_Given records_.
————————
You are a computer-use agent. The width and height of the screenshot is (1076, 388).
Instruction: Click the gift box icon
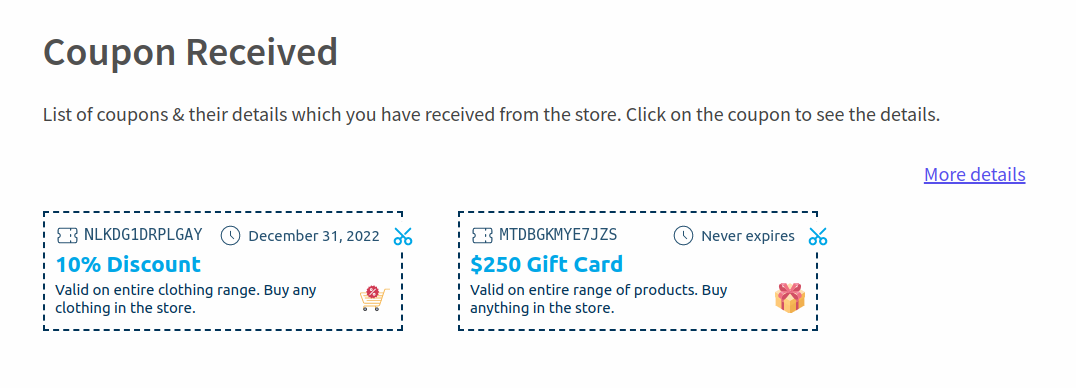click(789, 298)
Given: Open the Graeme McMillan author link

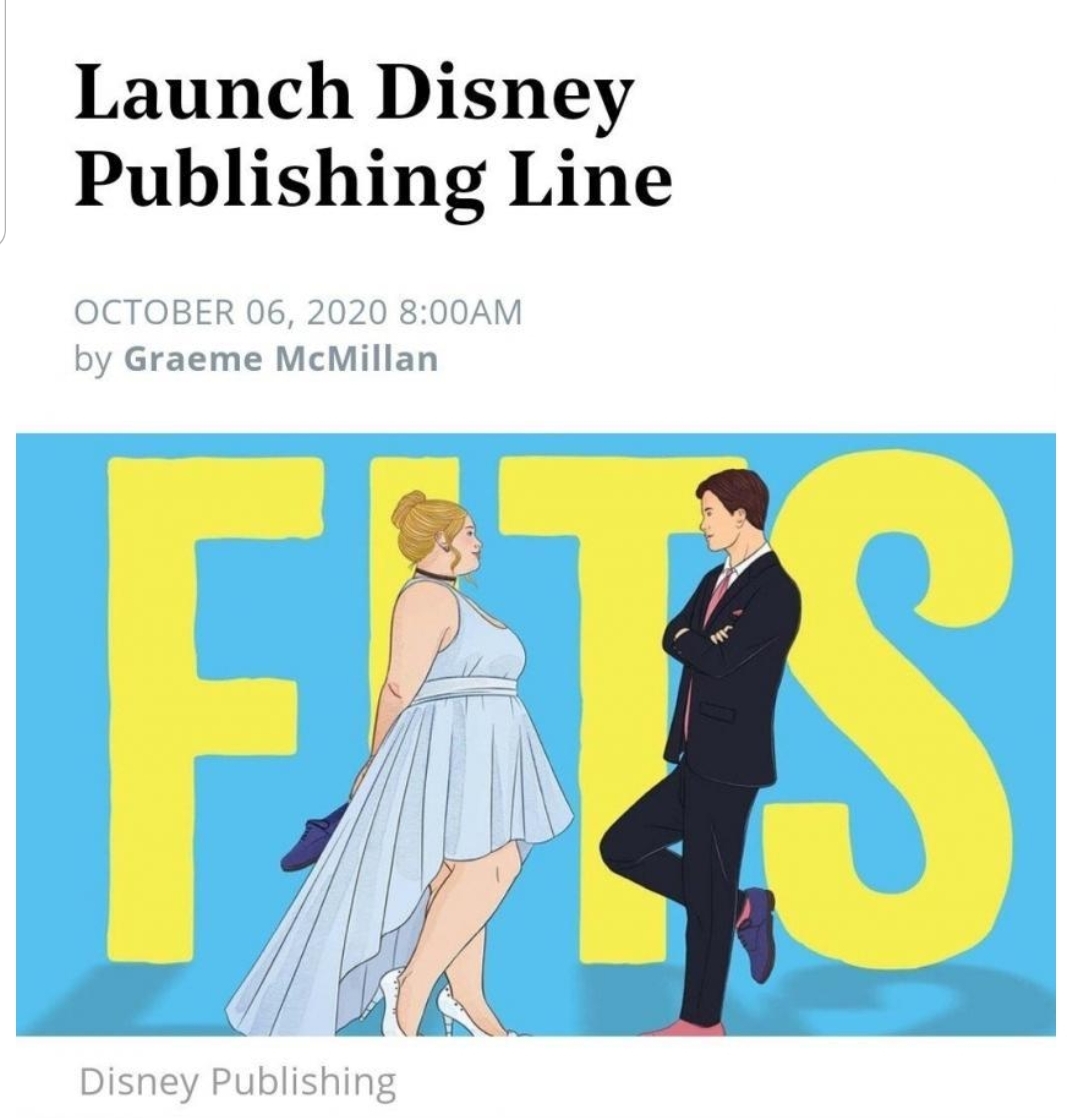Looking at the screenshot, I should tap(281, 359).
————————
_Assignment_. Your copy should repeat each entry above exactly but contain no pictures.

_Written response_.
You are a computer-use agent. The width and height of the screenshot is (1076, 388).
Instruction: Click the gift box icon
click(789, 298)
Given: Open the Graeme McMillan author link

Looking at the screenshot, I should tap(281, 359).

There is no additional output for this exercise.